« La ville dont le prince est un enfant » n’est pas une pièce facile. Ecrite par Henry de Montherlant (1895-1972) elle conte « l’amitié particulière » de deux élèves d’un collège catholique, Souplier et Sevrais. Le premier fascine l’abbé de Pradts, Préfet des études, qui manoeuvre pour séparer les deux collégiens, mais sera également broyé par sa propre machination. Homosexualité et pédophile s’inscrivent en filigrane dans cette oeuvre partiellement autobiographique que son auteur mit plus de 50 ans à faire représenter en France, et qui trouve des échos dans l’actualité judiciaire récente. La pièce est représentée jusqu’au 31 décembre 2006 au Théâtre du Nord-Ouest à Paris, dans une mise en scène de Jean Luc Jeener avec, entre autres comédiens, Pascal Parsat et le jeune Maxime Raoust. A 17 ans, ce dernier a déjà neuf années de travail professionnel, ayant joué dans une dizaine de téléfilms et séries. Il a tenu plusieurs rôles principaux, notamment dans « Papa maman s’ront jamais grands » (Jean-Louis Bertucelli, 2002), et « Du côté de chez Marcel » (Dominique Ladoge, 2003).

Sa première apparition, Maxime Raoust l’effectue à l’âge de huit ans, dans une publicité pour McDonald’s. Suivront d’autres apparitions publicitaires, notamment pour Canal Satellite. « Depuis que je suis petit, j’adore jouer, faire le clown, des jeux de rôle, une vraie passion. Quand je leur ai dit que je voulais devenir comédien, mes parents m’ont pris au sérieux; ma mère, styliste, m’a inscrit dans une agence de casting. Les mercredis, j’allais dans les agences, pour des auditions et des castings. J’ai toujours voulu faire du cinéma. Je suis arrivé au théâtre par le Conservatoire ». Maxime aurait bien aimé passer un baccalauréat théâtre mais les lycées qui le proposent à Paris et en région Île de France affichaient complet. « Mon père m’a dirigé vers le Conservatoire, je suis entré dans celui du 20e arrondissement après avoir passé plusieurs auditions. Le travail y est très intéressant; Pascal Parsat, l’un des professeurs, m’a donné ma chance en me proposant de jouer, dans La ville, le rôle de Sevrais ».

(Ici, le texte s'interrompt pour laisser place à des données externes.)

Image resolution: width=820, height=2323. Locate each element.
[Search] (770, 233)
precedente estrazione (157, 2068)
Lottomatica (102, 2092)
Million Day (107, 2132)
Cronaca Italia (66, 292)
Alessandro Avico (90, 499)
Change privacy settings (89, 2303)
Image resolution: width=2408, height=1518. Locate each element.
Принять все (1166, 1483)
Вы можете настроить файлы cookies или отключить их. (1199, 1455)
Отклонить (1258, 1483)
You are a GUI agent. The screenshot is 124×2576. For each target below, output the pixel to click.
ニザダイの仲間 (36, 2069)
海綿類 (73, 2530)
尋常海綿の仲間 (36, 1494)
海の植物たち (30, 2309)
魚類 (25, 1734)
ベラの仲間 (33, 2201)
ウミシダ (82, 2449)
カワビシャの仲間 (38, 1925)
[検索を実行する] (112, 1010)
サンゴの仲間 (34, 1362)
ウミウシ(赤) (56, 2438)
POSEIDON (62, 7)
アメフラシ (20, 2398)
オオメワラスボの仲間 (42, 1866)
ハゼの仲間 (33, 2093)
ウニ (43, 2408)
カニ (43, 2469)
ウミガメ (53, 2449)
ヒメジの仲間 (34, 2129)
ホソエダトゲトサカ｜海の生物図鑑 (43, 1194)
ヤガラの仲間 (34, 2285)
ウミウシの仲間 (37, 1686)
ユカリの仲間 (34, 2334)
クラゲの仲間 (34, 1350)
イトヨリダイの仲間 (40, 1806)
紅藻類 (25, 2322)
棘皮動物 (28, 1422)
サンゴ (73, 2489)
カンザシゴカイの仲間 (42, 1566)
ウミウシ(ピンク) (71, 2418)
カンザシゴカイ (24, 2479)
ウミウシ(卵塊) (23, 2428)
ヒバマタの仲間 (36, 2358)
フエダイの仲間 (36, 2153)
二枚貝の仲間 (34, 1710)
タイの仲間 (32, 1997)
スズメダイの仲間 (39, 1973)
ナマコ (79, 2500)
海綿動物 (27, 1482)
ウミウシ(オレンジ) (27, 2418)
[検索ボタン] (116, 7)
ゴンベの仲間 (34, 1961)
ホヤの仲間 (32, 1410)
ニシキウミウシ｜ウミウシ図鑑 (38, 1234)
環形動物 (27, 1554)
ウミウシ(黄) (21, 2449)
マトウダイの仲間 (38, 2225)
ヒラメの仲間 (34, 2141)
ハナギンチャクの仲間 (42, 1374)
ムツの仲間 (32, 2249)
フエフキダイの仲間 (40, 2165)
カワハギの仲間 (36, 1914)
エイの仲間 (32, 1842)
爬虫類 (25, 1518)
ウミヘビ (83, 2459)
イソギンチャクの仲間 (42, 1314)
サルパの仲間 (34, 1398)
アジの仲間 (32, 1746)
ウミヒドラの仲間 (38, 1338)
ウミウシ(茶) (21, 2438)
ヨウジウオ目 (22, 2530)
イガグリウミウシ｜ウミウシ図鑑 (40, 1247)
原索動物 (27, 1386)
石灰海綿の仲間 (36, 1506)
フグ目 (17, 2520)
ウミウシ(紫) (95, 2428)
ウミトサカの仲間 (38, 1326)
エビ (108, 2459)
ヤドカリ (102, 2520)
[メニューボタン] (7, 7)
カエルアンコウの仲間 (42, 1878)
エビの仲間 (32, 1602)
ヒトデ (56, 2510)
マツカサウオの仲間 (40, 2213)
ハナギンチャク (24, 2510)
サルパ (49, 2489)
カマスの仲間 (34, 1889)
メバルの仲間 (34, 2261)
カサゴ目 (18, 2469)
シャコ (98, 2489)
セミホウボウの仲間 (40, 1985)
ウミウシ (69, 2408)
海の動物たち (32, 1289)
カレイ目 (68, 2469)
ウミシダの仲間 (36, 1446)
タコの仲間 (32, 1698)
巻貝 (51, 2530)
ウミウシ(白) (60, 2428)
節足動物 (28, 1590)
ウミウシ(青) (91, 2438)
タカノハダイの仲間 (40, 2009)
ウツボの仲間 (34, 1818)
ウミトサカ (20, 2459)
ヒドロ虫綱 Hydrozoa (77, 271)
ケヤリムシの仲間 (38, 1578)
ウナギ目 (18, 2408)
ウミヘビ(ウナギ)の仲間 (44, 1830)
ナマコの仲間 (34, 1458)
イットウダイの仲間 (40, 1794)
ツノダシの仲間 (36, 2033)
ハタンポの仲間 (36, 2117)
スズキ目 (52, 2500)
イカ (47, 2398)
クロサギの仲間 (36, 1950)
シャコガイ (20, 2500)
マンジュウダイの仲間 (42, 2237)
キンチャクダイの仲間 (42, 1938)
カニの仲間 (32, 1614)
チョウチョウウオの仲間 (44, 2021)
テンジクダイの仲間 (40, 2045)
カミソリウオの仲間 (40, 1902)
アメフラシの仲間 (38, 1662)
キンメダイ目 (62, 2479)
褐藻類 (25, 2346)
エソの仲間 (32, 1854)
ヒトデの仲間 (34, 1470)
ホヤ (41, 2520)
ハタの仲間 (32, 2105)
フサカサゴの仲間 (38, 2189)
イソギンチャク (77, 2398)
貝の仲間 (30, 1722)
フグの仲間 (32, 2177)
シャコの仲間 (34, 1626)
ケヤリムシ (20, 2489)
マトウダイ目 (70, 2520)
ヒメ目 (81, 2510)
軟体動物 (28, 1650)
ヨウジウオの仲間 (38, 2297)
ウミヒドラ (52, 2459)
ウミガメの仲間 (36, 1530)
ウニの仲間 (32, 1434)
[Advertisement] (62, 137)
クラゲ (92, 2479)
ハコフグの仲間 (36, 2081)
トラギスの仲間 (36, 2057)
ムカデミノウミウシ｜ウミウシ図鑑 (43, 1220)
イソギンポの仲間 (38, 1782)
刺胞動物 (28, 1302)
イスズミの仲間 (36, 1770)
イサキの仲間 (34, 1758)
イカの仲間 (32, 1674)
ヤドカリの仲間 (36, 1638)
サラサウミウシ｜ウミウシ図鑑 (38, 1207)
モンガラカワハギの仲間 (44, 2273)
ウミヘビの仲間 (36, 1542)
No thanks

Maxime a dû acquérir la discipline exigée par le travail théâtral : « J’ai compris qu’il était difficile de retrouver chaque soir l’énergie nécessaire pour jouer la même pièce, c’est très formateur. Pour jouer Sevrais, je m’inspire de ma vie mais je ne suis pas Sevrais, je n’aurais pas réagi comme lui dans la même situation. Je fais la différence entre ma vie et le rôle que joue. J’ai tiré beaucoup de choses, en tant que comédien, en jouant ce personnage. Maintenant, je connais davantage mes responsabilités, à quoi je m’engage en jouant au théâtre. Le théâtre est un métier, il faut s’en donner les moyens. Le comédien ne voit pas le public, il doit rester concentré, maintenir une certaine distance. Mais on entend le public. Toute la difficulté du comédien, c’est d’affronter le regard des spectateurs ». Maxime est heureux de jouer, et il est ouvert à tous les répertoires, à tous les rôles, même s’il aimerait continuer à travailler dans le répertoire dramatique où il estime avoir davantage de facilités. « Avec les années, j’ai peut-être perdu un peu de mes talents de clown mais quand j’étais enfant je refaisais des sketches de Fernand Raynaud ! ».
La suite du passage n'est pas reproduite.